Re: [GSoC] SimRank algorithms on Mahout

Xuan Yang Wed, 25 Mar 2009 06:18:04 -0700

Thank you for your reply :)

Here are some of my thoughts


2009/3/25 Ted Dunning <ted.dunn...@gmail.com>
>
> Answering some of your email out of order,
>
> On Mon, Mar 23, 2009 at 10:00 PM, Xuan Yang <sailingw...@gmail.com> wrote:
>
> > These days I am doing some research work on SimRank, which is an model
> > measuring "similarity" of objects.
>
>
> Great.
>
>
>
> > I think it would be great to solve these problems and implement a
> > mapreduce-version of algorithm for SimRank.
> > I intend to implement this as my Summer of Code project. Would you be
> > interested in this?
>
>
> This sounds like a fine project.



I am very happy to hear that~ :)


>
>
> > And can I get some advices from you?
>
>
> I am sure you can lots of advice from this group, both on the algorithm and
> suggestions on how to code it into a program.


thx I will work hard
>
> Back to your detailed suggestion.  Here are some of my first thoughts:
>
>
> > 1, the directed graph could be saved in the form of edge list in hbase. And
> > the Result Sn(a,b) could also be saved in hbase as matrix.
>
>
> Hbase or flat files would be a fine way to store this and an edge list is an
> excellent way to store the data.
>
> The output matrix should probably be stored as triples containing row,
> column and value.




1 How about big table?

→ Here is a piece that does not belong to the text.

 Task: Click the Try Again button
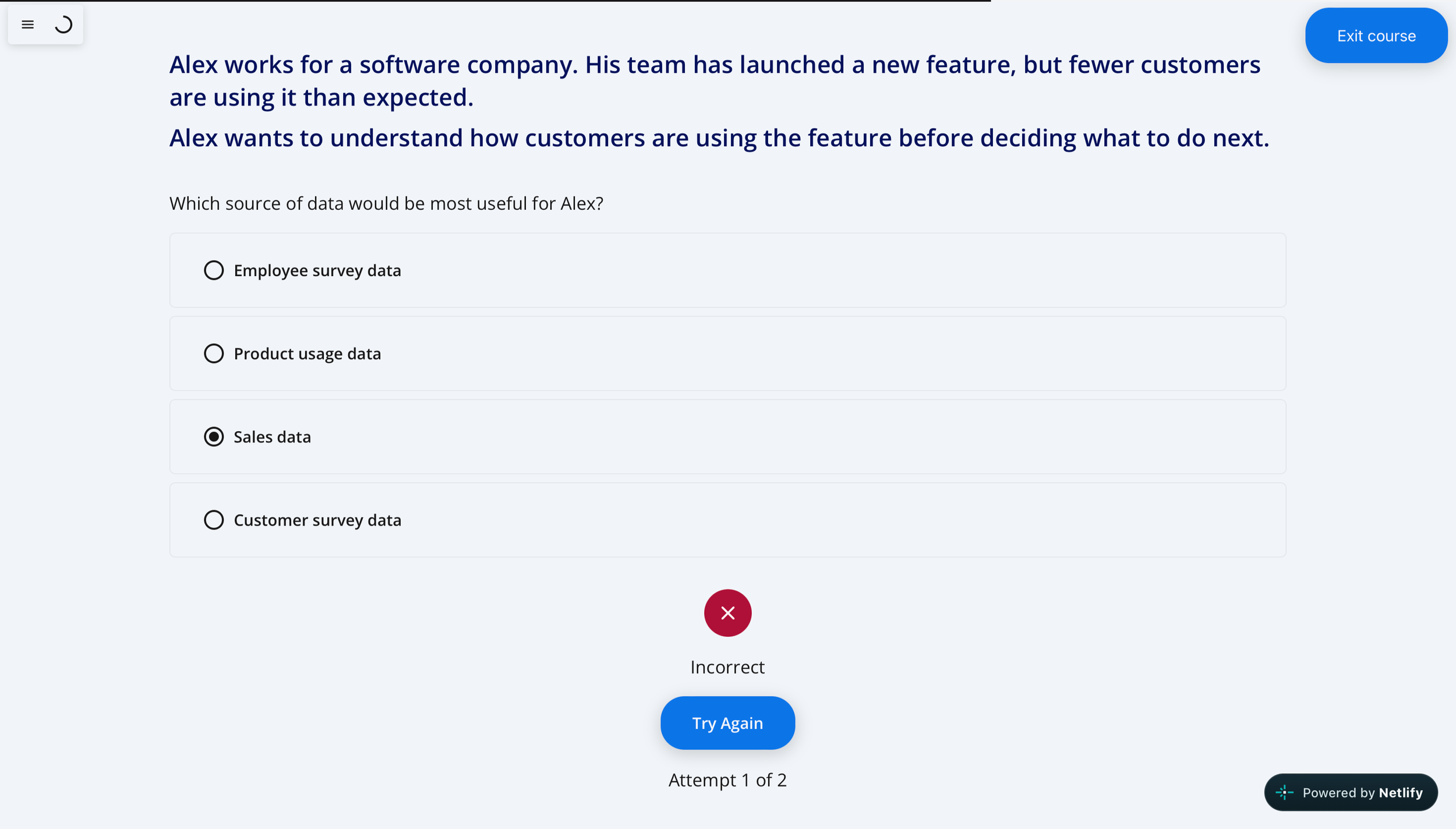(727, 723)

Intuitively, the matrix fits big table well. It
looks like:
          a             b           c            d         ...
     a   S(a,a)   S(a,b)     S(a,c)     S(a,d)    ...
     b   S(b,a)   S(b,b)     S(b,c)     S(b,d)    ...
     c   S(c,a)   S(c,b)     S(c,c)     S(c,d)    ...
     d   S(d,a)   S(d,d)     S(d,c)     S(d,d)    ...
     ...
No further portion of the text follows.